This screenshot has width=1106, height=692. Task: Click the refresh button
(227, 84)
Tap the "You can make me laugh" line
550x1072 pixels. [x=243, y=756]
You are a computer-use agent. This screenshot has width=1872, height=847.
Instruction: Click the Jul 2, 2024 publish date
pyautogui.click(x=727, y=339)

+++

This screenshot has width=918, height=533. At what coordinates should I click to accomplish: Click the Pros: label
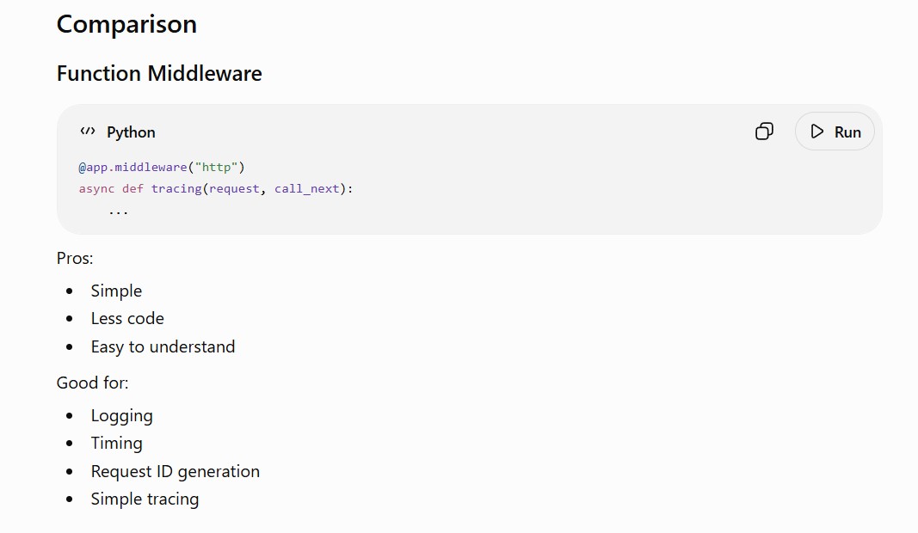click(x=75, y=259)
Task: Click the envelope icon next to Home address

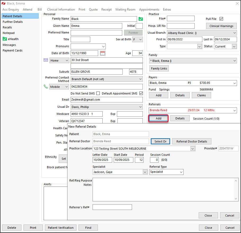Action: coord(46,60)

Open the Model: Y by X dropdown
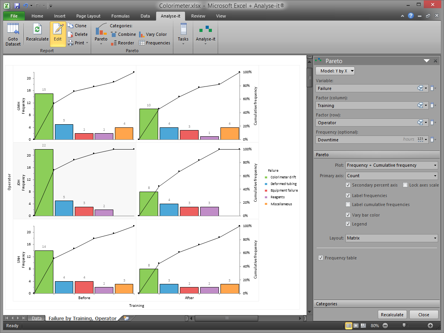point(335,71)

+++

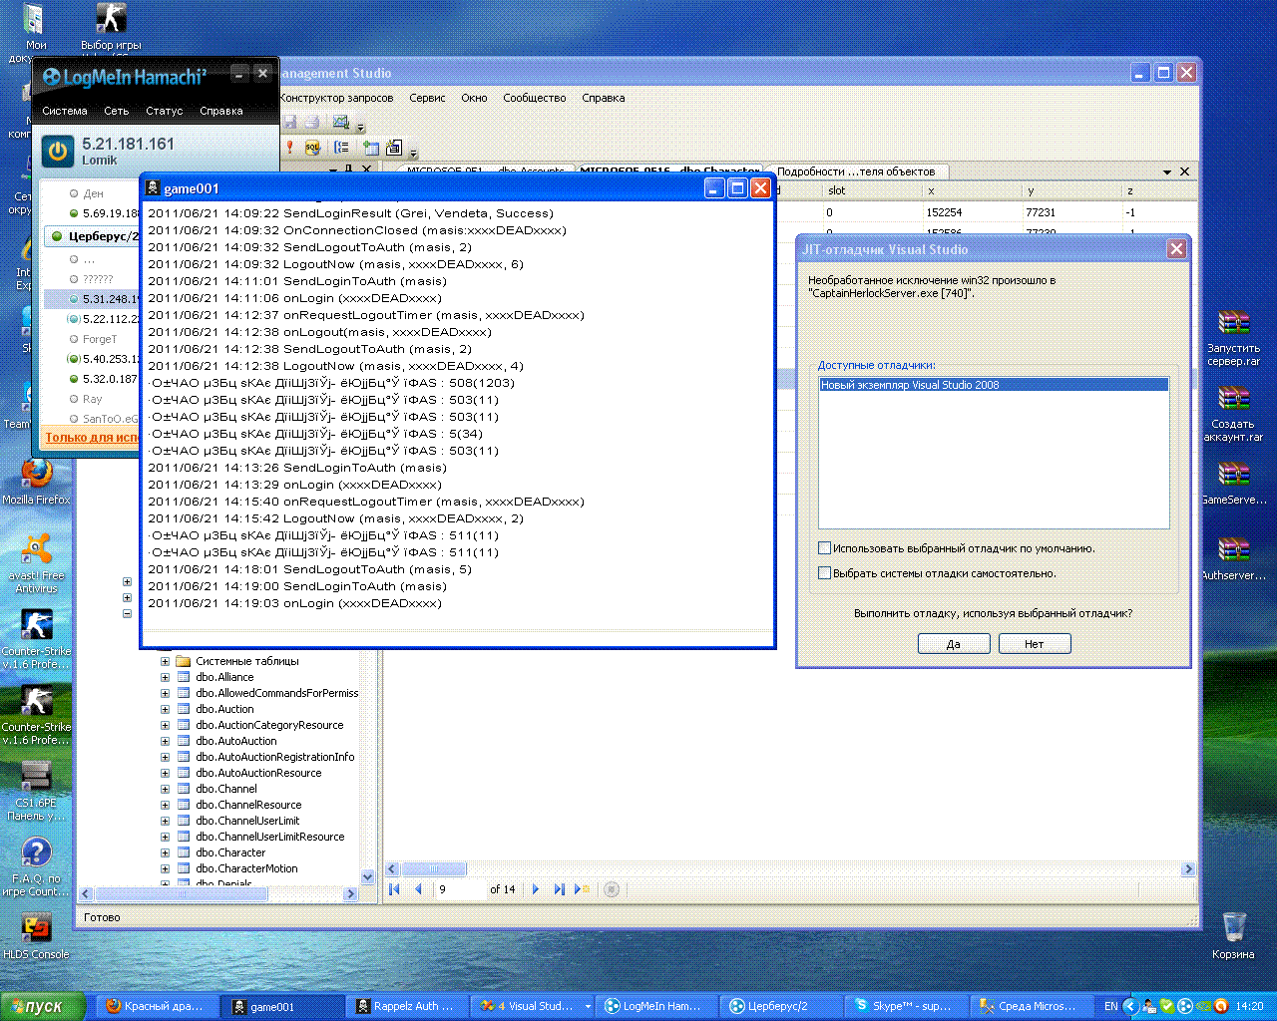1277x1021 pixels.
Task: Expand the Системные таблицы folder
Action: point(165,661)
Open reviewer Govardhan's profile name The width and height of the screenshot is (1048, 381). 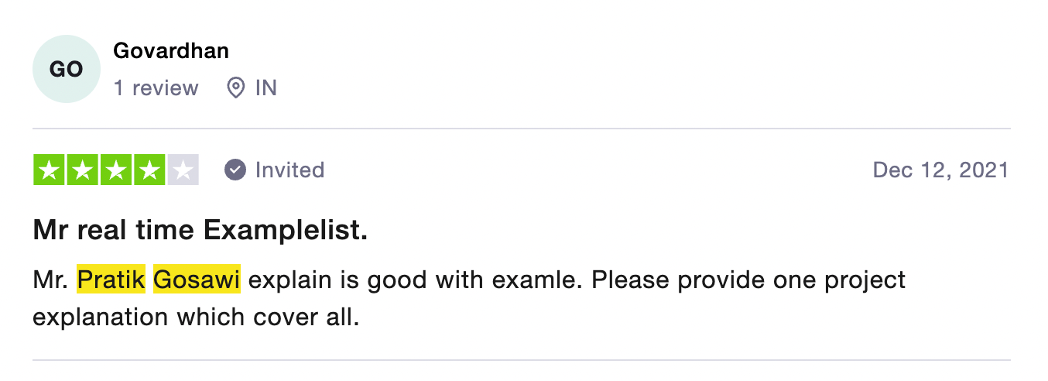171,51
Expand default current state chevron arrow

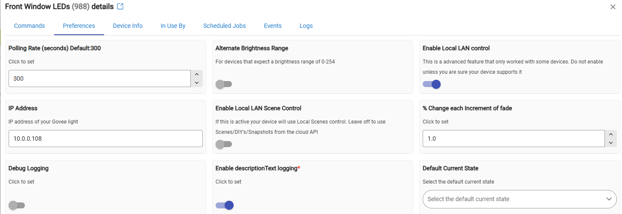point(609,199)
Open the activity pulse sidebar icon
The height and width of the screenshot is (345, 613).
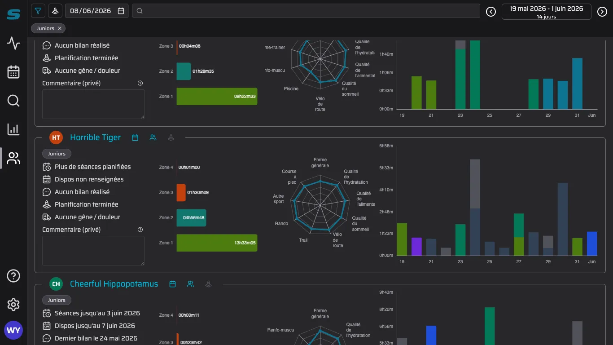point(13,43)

+++

● WHAT IS EXPECTED: Of the entries above, repeat exactly the lines from the line with "This screenshot has width=1106, height=692." through the line with "You are a computer-use", both of them included.

● TASK ANSWER:
This screenshot has width=1106, height=692. Task: Click the refresh button
(227, 84)
Tap the "You can make me laugh" line
550x1072 pixels. [x=243, y=756]
You are a computer-use agent. This screenshot has width=1872, height=847.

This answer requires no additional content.